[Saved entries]
------------------------------------
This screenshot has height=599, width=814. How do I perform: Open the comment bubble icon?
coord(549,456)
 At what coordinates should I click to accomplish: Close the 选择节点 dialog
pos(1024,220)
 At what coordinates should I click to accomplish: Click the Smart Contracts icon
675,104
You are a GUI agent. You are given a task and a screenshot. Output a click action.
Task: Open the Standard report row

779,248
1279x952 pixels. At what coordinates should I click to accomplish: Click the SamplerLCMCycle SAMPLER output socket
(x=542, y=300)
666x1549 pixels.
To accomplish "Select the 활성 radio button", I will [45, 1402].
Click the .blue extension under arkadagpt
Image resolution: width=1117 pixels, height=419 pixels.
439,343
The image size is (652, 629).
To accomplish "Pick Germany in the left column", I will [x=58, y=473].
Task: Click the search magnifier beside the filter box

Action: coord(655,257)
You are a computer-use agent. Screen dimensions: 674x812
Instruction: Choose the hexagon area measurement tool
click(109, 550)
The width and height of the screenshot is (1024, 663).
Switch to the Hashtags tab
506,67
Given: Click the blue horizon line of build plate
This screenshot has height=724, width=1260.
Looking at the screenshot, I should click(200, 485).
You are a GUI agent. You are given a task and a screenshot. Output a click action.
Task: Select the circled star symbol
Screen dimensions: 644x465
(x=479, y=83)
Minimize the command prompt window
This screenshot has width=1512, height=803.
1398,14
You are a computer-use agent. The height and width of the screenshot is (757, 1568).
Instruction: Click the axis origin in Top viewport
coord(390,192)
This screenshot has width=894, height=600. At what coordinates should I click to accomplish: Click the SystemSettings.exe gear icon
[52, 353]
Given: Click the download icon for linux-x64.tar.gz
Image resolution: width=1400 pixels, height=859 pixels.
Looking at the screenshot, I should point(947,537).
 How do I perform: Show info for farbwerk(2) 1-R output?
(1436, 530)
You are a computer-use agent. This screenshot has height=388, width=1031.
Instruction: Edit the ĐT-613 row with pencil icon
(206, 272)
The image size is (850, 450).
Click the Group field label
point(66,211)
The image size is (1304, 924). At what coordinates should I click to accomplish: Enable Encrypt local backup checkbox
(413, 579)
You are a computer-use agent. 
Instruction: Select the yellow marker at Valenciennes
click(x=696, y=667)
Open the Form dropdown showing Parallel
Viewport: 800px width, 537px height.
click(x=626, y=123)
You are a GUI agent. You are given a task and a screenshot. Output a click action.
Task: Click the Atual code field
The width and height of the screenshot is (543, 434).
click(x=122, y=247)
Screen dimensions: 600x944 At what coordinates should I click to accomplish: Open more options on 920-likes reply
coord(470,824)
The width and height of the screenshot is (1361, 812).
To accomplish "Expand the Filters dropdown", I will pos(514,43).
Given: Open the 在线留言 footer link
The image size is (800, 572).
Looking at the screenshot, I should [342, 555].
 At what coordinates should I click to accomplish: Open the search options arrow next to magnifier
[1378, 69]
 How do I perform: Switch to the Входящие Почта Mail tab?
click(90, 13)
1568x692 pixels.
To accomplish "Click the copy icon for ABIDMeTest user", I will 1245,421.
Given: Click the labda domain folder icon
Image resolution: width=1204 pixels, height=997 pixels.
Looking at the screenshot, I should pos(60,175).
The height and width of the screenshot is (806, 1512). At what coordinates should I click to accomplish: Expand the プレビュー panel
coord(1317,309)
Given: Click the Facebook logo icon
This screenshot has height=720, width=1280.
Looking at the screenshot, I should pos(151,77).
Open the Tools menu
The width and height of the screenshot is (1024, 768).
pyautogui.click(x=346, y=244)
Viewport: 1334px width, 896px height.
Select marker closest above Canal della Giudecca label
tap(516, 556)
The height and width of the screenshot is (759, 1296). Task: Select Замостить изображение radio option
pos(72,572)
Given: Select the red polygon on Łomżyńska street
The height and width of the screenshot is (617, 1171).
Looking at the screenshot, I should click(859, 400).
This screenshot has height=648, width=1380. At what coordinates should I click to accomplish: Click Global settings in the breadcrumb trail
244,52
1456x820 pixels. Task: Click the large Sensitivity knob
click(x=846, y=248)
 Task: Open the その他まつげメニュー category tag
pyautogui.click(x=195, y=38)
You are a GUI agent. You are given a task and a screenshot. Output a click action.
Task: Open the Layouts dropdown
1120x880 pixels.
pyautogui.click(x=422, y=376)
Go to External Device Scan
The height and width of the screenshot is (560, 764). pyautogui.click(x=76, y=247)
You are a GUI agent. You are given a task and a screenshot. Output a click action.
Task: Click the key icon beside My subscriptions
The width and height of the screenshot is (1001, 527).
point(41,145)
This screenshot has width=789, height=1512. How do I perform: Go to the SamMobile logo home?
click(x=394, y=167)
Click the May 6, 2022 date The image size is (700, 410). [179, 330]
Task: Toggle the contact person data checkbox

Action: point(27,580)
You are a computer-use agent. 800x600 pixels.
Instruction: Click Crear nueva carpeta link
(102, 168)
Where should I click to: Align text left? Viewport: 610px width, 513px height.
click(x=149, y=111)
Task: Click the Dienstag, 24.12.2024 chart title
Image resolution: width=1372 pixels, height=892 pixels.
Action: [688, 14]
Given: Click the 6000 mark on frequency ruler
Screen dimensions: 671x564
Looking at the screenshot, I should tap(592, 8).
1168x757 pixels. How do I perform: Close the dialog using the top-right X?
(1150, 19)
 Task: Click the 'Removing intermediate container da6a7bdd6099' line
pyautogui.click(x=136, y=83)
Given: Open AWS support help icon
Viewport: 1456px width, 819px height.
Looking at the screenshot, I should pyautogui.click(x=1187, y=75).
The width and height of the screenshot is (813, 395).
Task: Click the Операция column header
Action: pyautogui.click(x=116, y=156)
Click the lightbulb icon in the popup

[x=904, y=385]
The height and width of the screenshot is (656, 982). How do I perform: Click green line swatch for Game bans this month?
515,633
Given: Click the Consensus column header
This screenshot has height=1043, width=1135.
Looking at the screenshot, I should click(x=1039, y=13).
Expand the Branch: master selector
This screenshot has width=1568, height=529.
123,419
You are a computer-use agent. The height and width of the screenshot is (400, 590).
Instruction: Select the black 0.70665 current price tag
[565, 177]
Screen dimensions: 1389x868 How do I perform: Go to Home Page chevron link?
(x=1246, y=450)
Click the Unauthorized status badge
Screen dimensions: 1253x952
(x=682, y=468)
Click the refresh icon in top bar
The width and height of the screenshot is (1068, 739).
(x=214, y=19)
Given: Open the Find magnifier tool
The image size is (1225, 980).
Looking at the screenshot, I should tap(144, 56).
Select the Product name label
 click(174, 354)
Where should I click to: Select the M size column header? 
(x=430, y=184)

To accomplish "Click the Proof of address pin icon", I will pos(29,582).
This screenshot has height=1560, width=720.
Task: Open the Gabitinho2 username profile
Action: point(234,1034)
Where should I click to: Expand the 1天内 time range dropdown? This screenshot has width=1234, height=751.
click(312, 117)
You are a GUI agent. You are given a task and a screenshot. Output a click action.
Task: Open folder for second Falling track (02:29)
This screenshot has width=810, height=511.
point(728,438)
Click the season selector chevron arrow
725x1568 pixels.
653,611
------------------------------------
_WRITTEN INSTRUCTION_
Reproduce every one of these rows word for word.

_FULL SOLUTION_
This screenshot has height=599, width=814. How do I perform: Open the comment bubble icon?
coord(549,456)
 At what coordinates should I click to accomplish: Close the 选择节点 dialog
pos(1024,220)
 At what coordinates should I click to accomplish: Click the Smart Contracts icon
675,104
You are a GUI agent. You are given a task and a screenshot. Output a click action.
Task: Open the Standard report row

779,248
1279x952 pixels. At what coordinates should I click to accomplish: Click the SamplerLCMCycle SAMPLER output socket
(x=542, y=300)
666x1549 pixels.
To accomplish "Select the 활성 radio button", I will [45, 1402].
Click the .blue extension under arkadagpt
Image resolution: width=1117 pixels, height=419 pixels.
439,343
The image size is (652, 629).
To accomplish "Pick Germany in the left column", I will [x=58, y=473].
Task: Click the search magnifier beside the filter box

Action: coord(655,257)
You are a computer-use agent. Screen dimensions: 674x812
Instruction: Choose the hexagon area measurement tool
click(109, 550)
The width and height of the screenshot is (1024, 663).
Switch to the Hashtags tab
506,67
Given: Click the blue horizon line of build plate
This screenshot has height=724, width=1260.
Looking at the screenshot, I should click(200, 485).
You are a GUI agent. You are given a task and a screenshot. Output a click action.
Task: Select the circled star symbol
Screen dimensions: 644x465
(x=479, y=83)
Minimize the command prompt window
This screenshot has width=1512, height=803.
1398,14
You are a computer-use agent. The height and width of the screenshot is (757, 1568).
Instruction: Click the axis origin in Top viewport
coord(390,192)
This screenshot has width=894, height=600. At what coordinates should I click to accomplish: Click the SystemSettings.exe gear icon
[52, 353]
Given: Click the download icon for linux-x64.tar.gz
Image resolution: width=1400 pixels, height=859 pixels.
Looking at the screenshot, I should point(947,537).
 How do I perform: Show info for farbwerk(2) 1-R output?
(1436, 530)
You are a computer-use agent. This screenshot has height=388, width=1031.
Instruction: Edit the ĐT-613 row with pencil icon
(206, 272)
The image size is (850, 450).
Click the Group field label
point(66,211)
The image size is (1304, 924). At what coordinates should I click to accomplish: Enable Encrypt local backup checkbox
(413, 579)
You are a computer-use agent. 
Instruction: Select the yellow marker at Valenciennes
click(x=696, y=667)
Open the Form dropdown showing Parallel
Viewport: 800px width, 537px height.
click(x=626, y=123)
You are a GUI agent. You are given a task and a screenshot. Output a click action.
Task: Click the Atual code field
The width and height of the screenshot is (543, 434).
click(x=122, y=247)
Screen dimensions: 600x944 At what coordinates should I click to accomplish: Open more options on 920-likes reply
coord(470,824)
The width and height of the screenshot is (1361, 812).
To accomplish "Expand the Filters dropdown", I will pos(514,43).
Given: Open the 在线留言 footer link
The image size is (800, 572).
Looking at the screenshot, I should [342, 555].
 At what coordinates should I click to accomplish: Open the search options arrow next to magnifier
[1378, 69]
 How do I perform: Switch to the Входящие Почта Mail tab?
click(90, 13)
1568x692 pixels.
To accomplish "Click the copy icon for ABIDMeTest user", I will 1245,421.
Given: Click the labda domain folder icon
Image resolution: width=1204 pixels, height=997 pixels.
Looking at the screenshot, I should pos(60,175).
The height and width of the screenshot is (806, 1512). At what coordinates should I click to accomplish: Expand the プレビュー panel
coord(1317,309)
Given: Click the Facebook logo icon
This screenshot has height=720, width=1280.
Looking at the screenshot, I should pos(151,77).
Open the Tools menu
The width and height of the screenshot is (1024, 768).
pyautogui.click(x=346, y=244)
Viewport: 1334px width, 896px height.
Select marker closest above Canal della Giudecca label
tap(516, 556)
The height and width of the screenshot is (759, 1296). Task: Select Замостить изображение radio option
pos(72,572)
Given: Select the red polygon on Łomżyńska street
The height and width of the screenshot is (617, 1171).
Looking at the screenshot, I should click(859, 400).
This screenshot has height=648, width=1380. At what coordinates should I click to accomplish: Click Global settings in the breadcrumb trail
244,52
1456x820 pixels. Task: Click the large Sensitivity knob
click(x=846, y=248)
 Task: Open the その他まつげメニュー category tag
pyautogui.click(x=195, y=38)
You are a GUI agent. You are given a task and a screenshot. Output a click action.
Task: Open the Layouts dropdown
1120x880 pixels.
pyautogui.click(x=422, y=376)
Go to External Device Scan
The height and width of the screenshot is (560, 764). pyautogui.click(x=76, y=247)
You are a GUI agent. You are given a task and a screenshot. Output a click action.
Task: Click the key icon beside My subscriptions
The width and height of the screenshot is (1001, 527).
point(41,145)
This screenshot has width=789, height=1512. How do I perform: Go to the SamMobile logo home?
click(x=394, y=167)
Click the May 6, 2022 date The image size is (700, 410). [179, 330]
Task: Toggle the contact person data checkbox

Action: point(27,580)
You are a computer-use agent. 800x600 pixels.
Instruction: Click Crear nueva carpeta link
(102, 168)
Where should I click to: Align text left? Viewport: 610px width, 513px height.
click(x=149, y=111)
Task: Click the Dienstag, 24.12.2024 chart title
Image resolution: width=1372 pixels, height=892 pixels.
Action: [688, 14]
Given: Click the 6000 mark on frequency ruler
Screen dimensions: 671x564
Looking at the screenshot, I should tap(592, 8).
1168x757 pixels. How do I perform: Close the dialog using the top-right X?
(1150, 19)
 Task: Click the 'Removing intermediate container da6a7bdd6099' line
pyautogui.click(x=136, y=83)
Given: Open AWS support help icon
Viewport: 1456px width, 819px height.
Looking at the screenshot, I should pyautogui.click(x=1187, y=75).
The width and height of the screenshot is (813, 395).
Task: Click the Операция column header
Action: pyautogui.click(x=116, y=156)
Click the lightbulb icon in the popup

[x=904, y=385]
The height and width of the screenshot is (656, 982). How do I perform: Click green line swatch for Game bans this month?
515,633
Given: Click the Consensus column header
This screenshot has height=1043, width=1135.
Looking at the screenshot, I should click(x=1039, y=13).
Expand the Branch: master selector
This screenshot has width=1568, height=529.
123,419
You are a computer-use agent. The height and width of the screenshot is (400, 590).
Instruction: Select the black 0.70665 current price tag
[565, 177]
Screen dimensions: 1389x868 How do I perform: Go to Home Page chevron link?
(x=1246, y=450)
Click the Unauthorized status badge
Screen dimensions: 1253x952
(x=682, y=468)
Click the refresh icon in top bar
The width and height of the screenshot is (1068, 739).
(x=214, y=19)
Given: Open the Find magnifier tool
The image size is (1225, 980).
Looking at the screenshot, I should tap(144, 56).
Select the Product name label
 click(174, 354)
Where should I click to: Select the M size column header? 
(x=430, y=184)

To accomplish "Click the Proof of address pin icon", I will pos(29,582).
This screenshot has height=1560, width=720.
Task: Open the Gabitinho2 username profile
Action: point(234,1034)
Where should I click to: Expand the 1天内 time range dropdown? This screenshot has width=1234, height=751.
click(312, 117)
You are a GUI agent. You are given a task and a screenshot. Output a click action.
Task: Open folder for second Falling track (02:29)
This screenshot has width=810, height=511.
point(728,438)
Click the season selector chevron arrow
725x1568 pixels.
653,611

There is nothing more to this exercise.